WHAT THE EXERCISE ASKS: Reproduce, exactly and only, the lines of the data that follows from the one containing "Click the green pencil edit icon" down to the one containing "Open response pane search settings gear", without pictures.

Collected data entries:
[Start of Attachment]

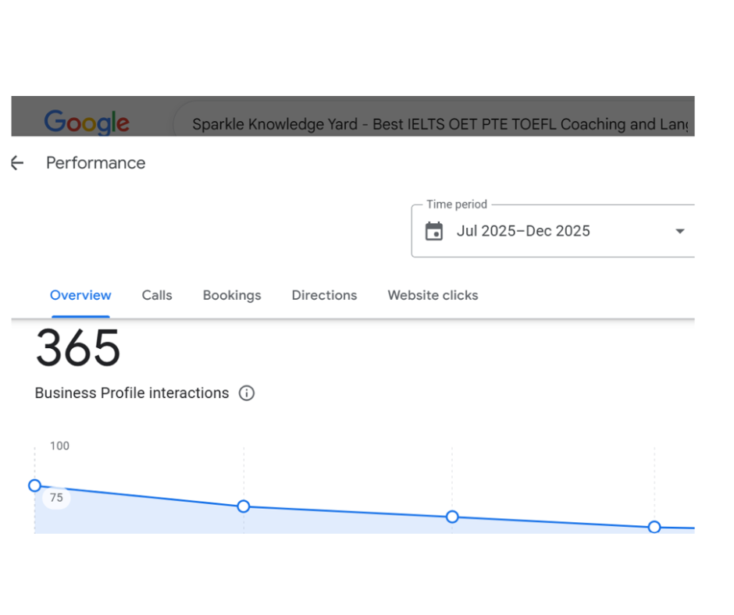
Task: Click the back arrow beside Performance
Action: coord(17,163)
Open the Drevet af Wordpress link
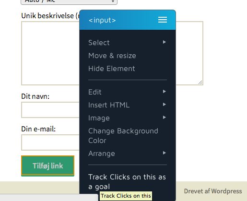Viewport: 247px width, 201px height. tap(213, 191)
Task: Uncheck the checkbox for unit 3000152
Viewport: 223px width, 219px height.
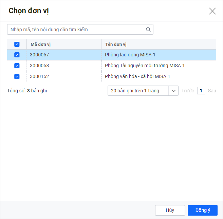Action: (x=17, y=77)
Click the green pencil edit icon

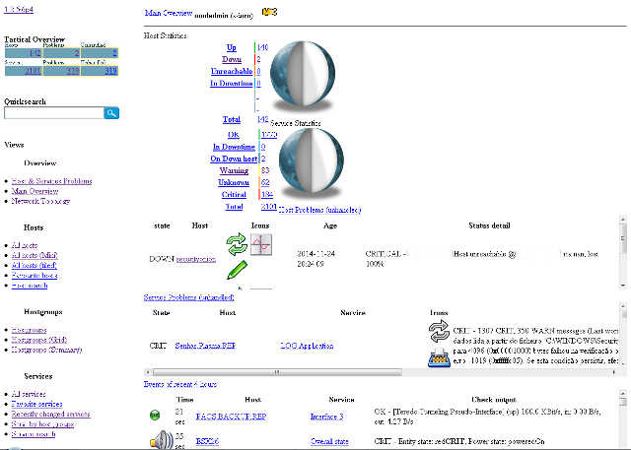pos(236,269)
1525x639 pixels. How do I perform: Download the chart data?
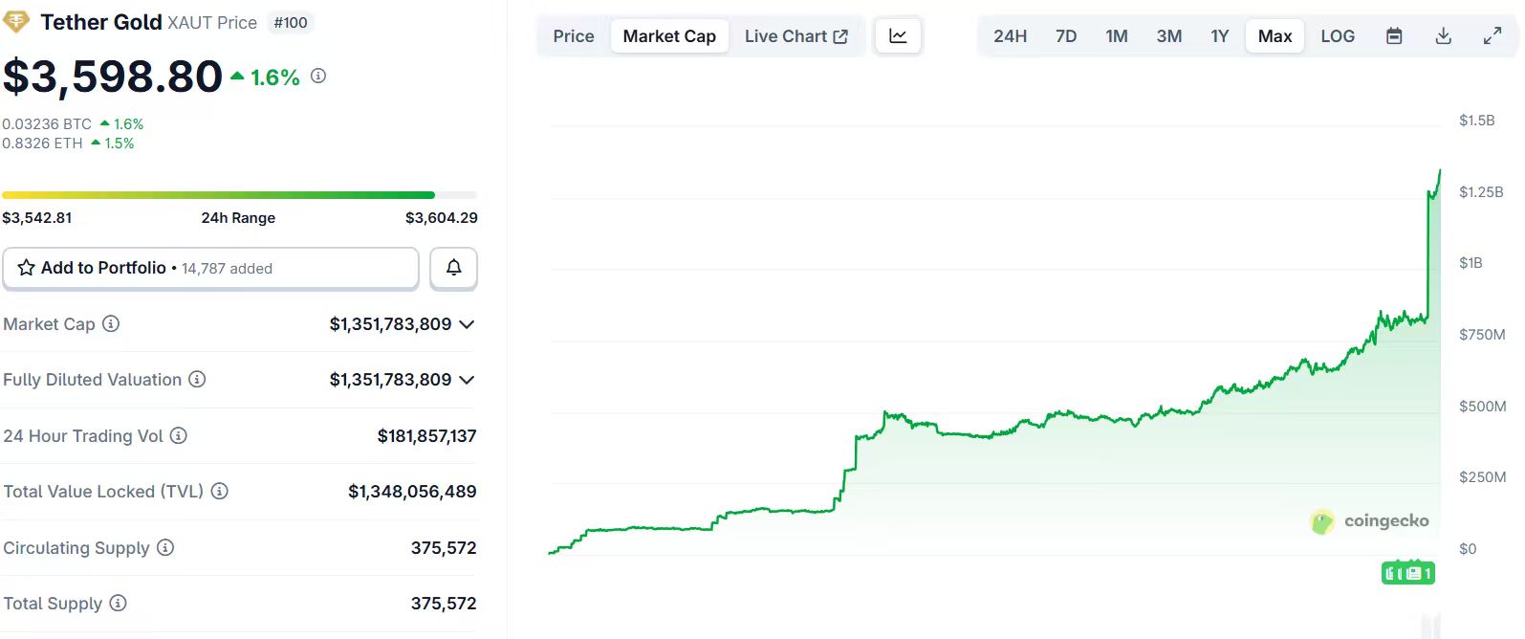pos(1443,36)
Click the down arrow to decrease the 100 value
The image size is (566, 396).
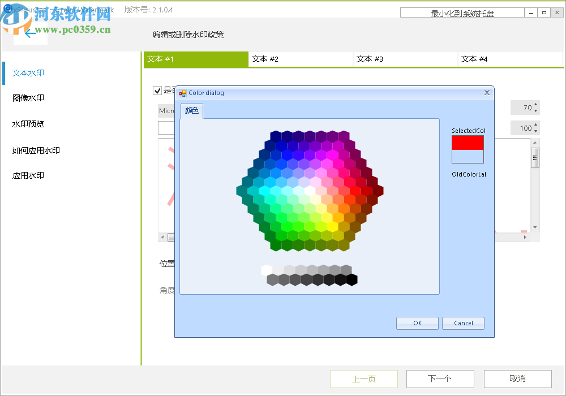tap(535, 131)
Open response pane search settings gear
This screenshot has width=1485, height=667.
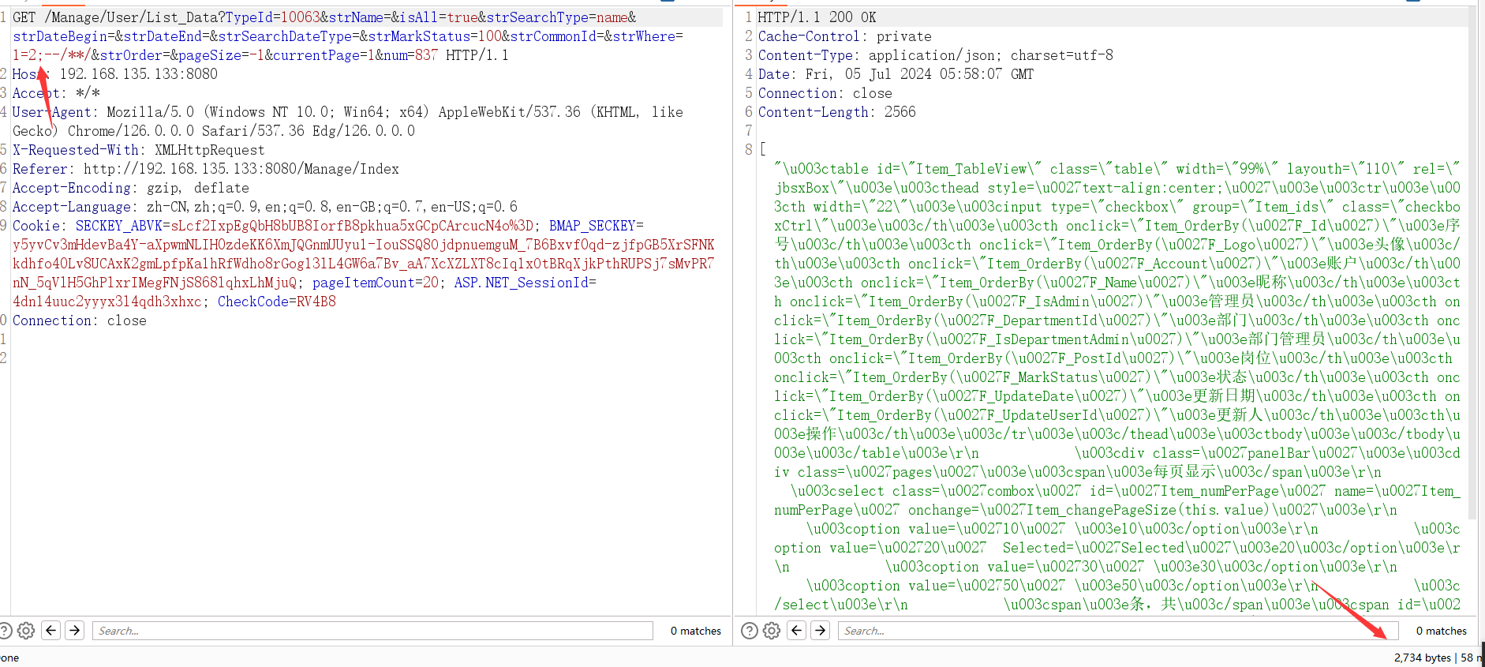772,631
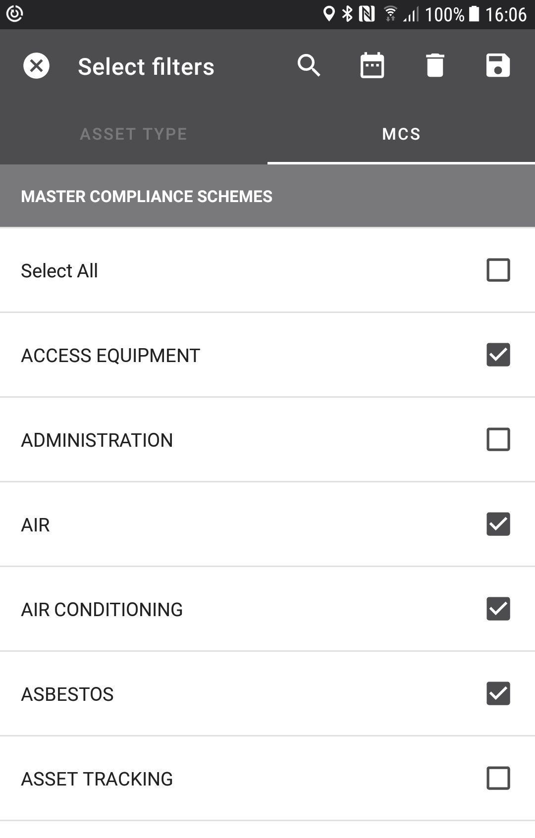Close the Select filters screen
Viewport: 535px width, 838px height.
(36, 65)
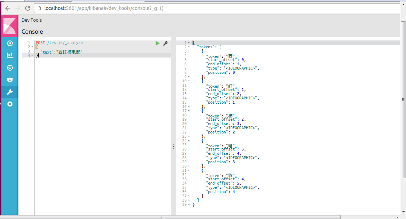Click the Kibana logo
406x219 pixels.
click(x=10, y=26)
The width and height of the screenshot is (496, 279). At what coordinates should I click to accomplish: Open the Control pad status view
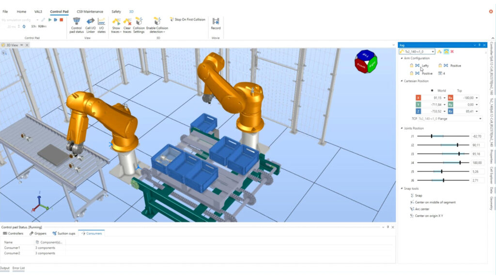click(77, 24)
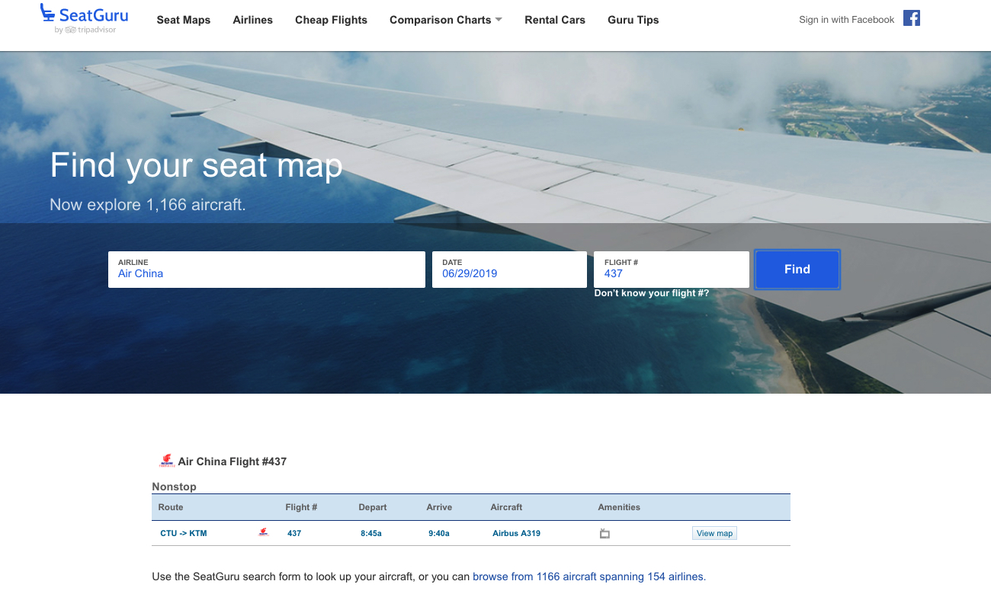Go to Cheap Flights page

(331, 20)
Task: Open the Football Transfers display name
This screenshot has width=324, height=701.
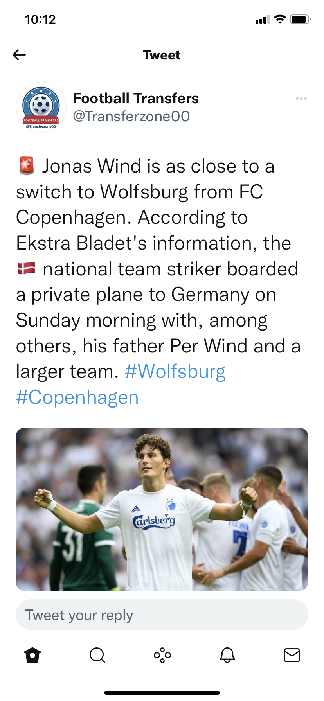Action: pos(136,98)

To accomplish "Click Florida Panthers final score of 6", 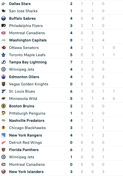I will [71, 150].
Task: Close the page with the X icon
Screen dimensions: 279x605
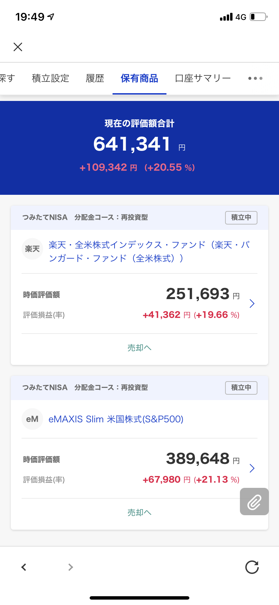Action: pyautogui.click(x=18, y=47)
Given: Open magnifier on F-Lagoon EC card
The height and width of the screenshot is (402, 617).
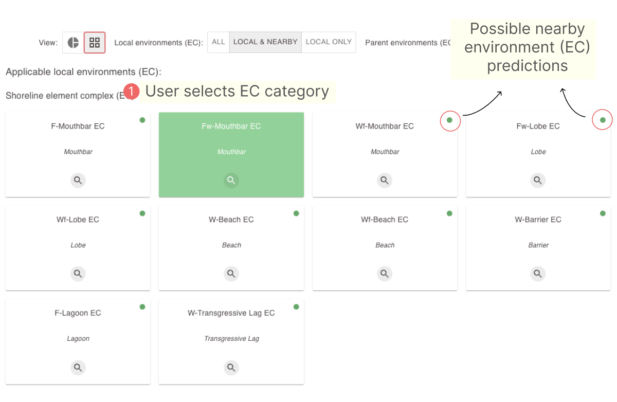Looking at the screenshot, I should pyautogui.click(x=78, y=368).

[End of Attachment]

ANSWER BELOW:
Click the green pencil edit icon

pos(236,269)
1525x639 pixels. How do I perform: Download the chart data?
pos(1443,36)
Click the down arrow to decrease the 100 value
The image size is (566, 396).
tap(535, 131)
Open response pane search settings gear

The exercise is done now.